§ Activity: In the data below, find each line carrying the string "computer" and copy it out.

[Stored data entries]
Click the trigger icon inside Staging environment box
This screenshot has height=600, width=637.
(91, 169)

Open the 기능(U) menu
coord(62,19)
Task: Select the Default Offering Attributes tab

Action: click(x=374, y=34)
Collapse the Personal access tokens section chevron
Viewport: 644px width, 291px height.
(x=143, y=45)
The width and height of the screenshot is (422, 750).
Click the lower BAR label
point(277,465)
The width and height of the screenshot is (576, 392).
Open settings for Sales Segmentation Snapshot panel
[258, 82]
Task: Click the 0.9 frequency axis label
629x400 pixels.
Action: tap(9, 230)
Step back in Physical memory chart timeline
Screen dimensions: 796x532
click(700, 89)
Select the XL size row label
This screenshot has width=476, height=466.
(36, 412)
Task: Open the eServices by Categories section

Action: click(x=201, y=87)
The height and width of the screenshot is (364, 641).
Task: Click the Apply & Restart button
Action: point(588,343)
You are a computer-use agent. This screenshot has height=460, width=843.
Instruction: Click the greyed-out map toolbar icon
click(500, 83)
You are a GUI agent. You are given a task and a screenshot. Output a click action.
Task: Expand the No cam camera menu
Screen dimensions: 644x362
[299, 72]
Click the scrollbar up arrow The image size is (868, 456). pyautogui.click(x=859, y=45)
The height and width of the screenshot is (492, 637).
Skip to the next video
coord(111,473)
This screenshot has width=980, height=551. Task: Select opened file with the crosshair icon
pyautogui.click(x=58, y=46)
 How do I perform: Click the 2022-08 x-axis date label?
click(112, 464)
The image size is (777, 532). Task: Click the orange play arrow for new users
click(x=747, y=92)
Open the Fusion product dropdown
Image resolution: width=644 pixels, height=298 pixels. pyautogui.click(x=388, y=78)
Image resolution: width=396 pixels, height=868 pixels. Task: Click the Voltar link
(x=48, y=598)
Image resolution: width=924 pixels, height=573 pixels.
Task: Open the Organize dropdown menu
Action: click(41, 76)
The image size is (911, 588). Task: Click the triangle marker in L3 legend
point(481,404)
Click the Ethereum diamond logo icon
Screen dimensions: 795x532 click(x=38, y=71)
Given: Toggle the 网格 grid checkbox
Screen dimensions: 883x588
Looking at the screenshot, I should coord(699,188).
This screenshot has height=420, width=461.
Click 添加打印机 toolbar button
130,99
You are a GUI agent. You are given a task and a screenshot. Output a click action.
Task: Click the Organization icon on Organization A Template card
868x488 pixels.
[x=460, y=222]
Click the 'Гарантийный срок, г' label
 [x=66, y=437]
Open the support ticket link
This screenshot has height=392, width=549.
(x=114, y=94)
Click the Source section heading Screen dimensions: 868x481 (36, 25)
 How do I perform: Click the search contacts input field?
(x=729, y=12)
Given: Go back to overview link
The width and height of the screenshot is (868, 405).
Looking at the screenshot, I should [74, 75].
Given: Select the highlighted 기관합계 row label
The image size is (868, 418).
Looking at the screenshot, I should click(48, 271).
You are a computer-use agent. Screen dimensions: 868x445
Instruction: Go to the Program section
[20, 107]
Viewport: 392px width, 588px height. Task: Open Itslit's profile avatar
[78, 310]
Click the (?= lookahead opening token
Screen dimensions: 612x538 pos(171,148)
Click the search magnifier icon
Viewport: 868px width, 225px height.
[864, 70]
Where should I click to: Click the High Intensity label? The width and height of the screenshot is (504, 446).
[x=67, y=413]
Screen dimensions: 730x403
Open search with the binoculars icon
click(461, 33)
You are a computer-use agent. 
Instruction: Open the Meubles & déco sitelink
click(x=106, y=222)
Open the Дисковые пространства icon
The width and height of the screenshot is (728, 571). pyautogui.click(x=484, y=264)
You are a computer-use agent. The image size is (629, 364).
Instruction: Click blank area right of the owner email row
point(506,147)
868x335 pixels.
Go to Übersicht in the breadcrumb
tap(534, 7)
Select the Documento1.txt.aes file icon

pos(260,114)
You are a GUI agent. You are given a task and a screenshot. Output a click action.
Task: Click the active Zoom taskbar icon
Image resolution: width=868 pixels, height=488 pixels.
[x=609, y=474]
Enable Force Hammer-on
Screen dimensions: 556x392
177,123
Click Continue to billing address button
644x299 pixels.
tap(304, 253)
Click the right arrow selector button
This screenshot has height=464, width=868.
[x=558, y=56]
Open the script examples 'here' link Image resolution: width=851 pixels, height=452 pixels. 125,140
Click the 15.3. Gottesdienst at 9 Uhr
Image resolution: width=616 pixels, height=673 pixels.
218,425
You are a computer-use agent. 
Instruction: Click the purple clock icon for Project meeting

§ Output of the task:
You are a computer-use agent. This screenshot has height=460, width=843.
You are a computer-use agent. Screen dimensions: 868x445
You are a computer-use agent. 
You are a computer-use agent. The image size is (629, 364).
You are a computer-use agent. 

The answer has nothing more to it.